━━ INFORMATION SHOWN ━━

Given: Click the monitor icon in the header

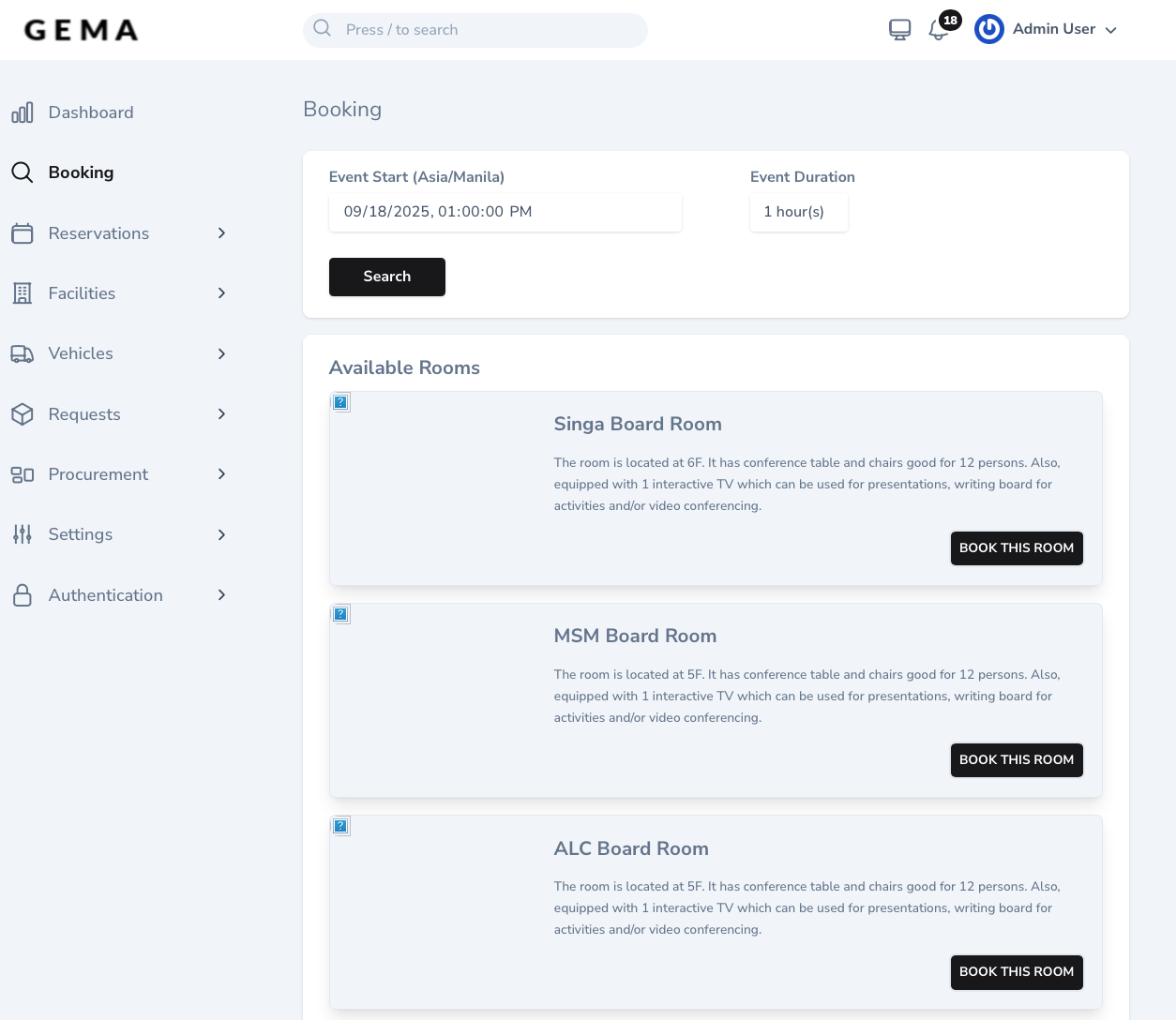Looking at the screenshot, I should tap(899, 29).
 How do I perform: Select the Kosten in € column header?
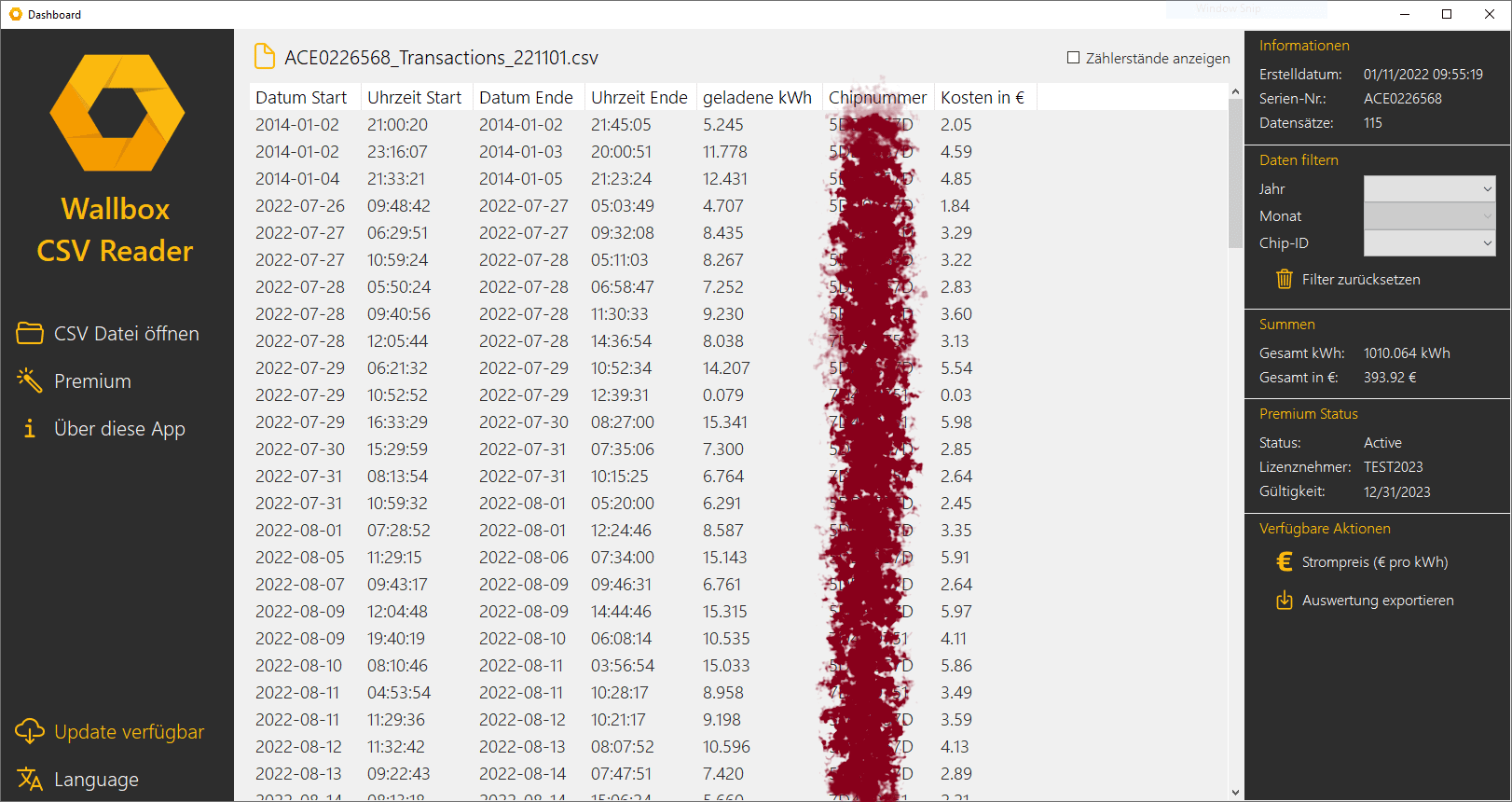click(x=983, y=97)
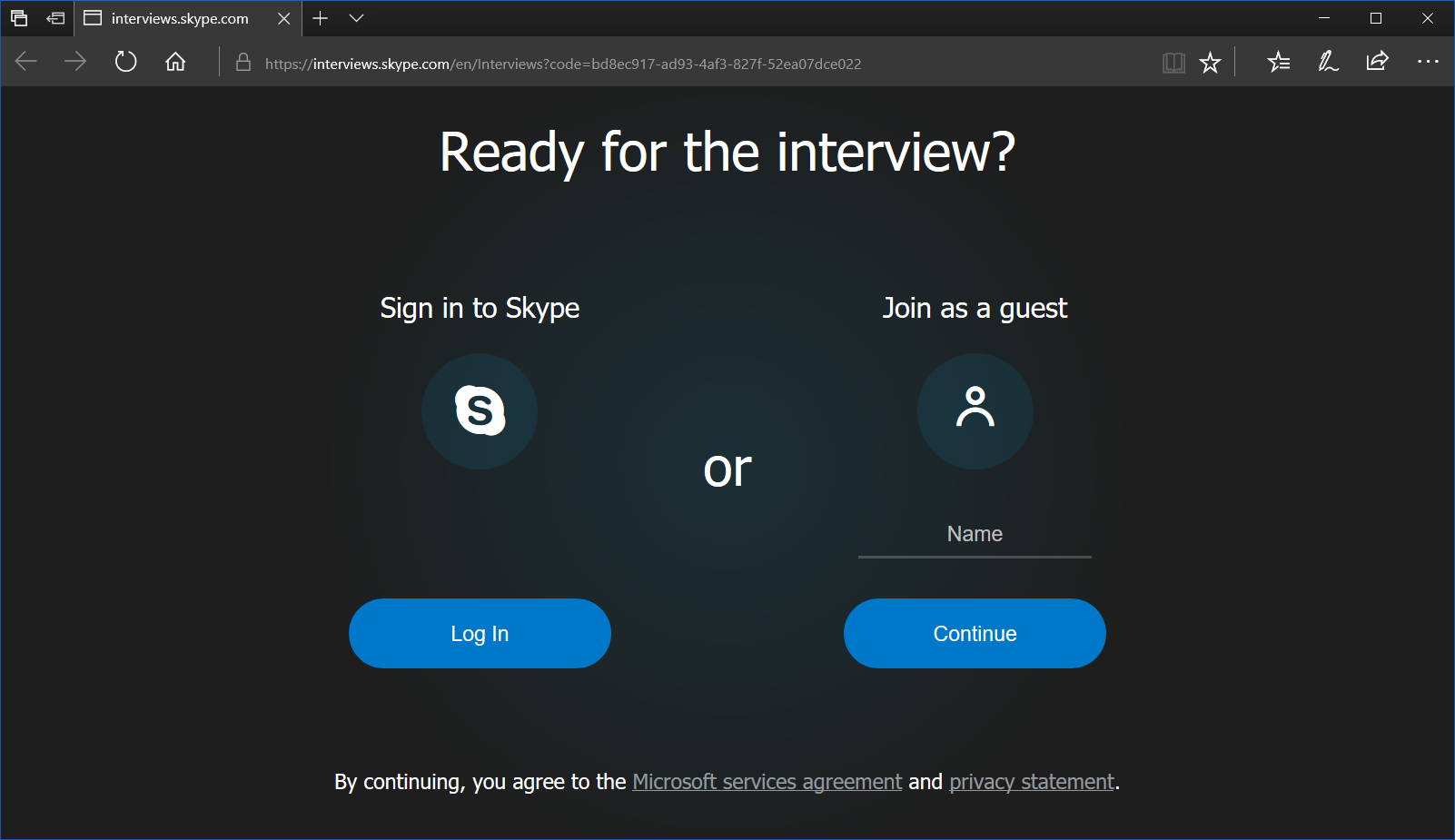The height and width of the screenshot is (840, 1455).
Task: Open the Hub (favorites list) icon
Action: click(1279, 62)
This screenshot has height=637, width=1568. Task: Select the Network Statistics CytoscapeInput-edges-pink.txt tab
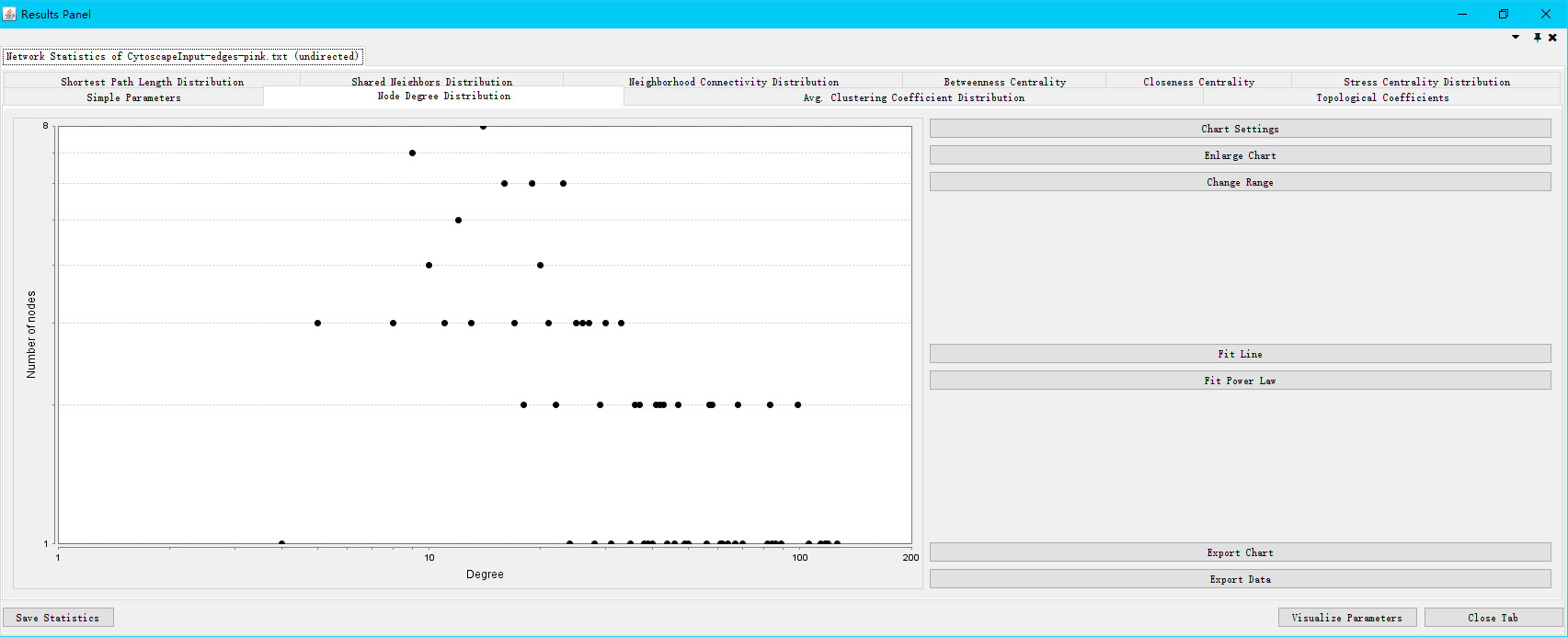click(182, 56)
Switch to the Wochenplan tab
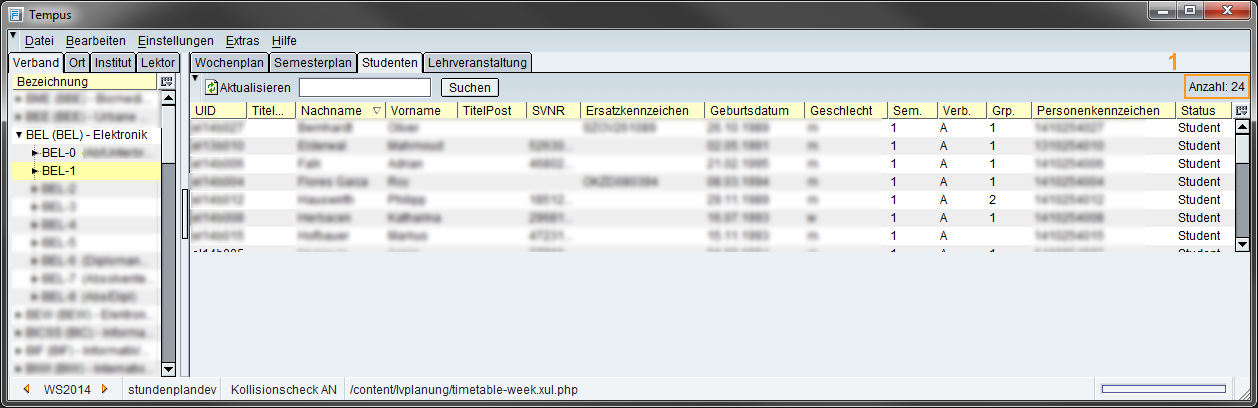The image size is (1258, 408). [x=229, y=63]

━━━

- [ABOUT THIS TASK]:
Every line above should be copied exactly, apart from any pictures.

- [ANSWER SPACE]:
Given: Click the monitor icon in the header

Looking at the screenshot, I should tap(899, 29).
 How do I perform: Select the Kosten in € column header?
click(x=983, y=97)
The height and width of the screenshot is (840, 1455).
Task: Open the Hub (favorites list) icon
Action: click(1279, 62)
This screenshot has height=637, width=1568. Task: Select the Network Statistics CytoscapeInput-edges-pink.txt tab
click(182, 56)
Switch to the Wochenplan tab
The image size is (1258, 408). [x=229, y=63]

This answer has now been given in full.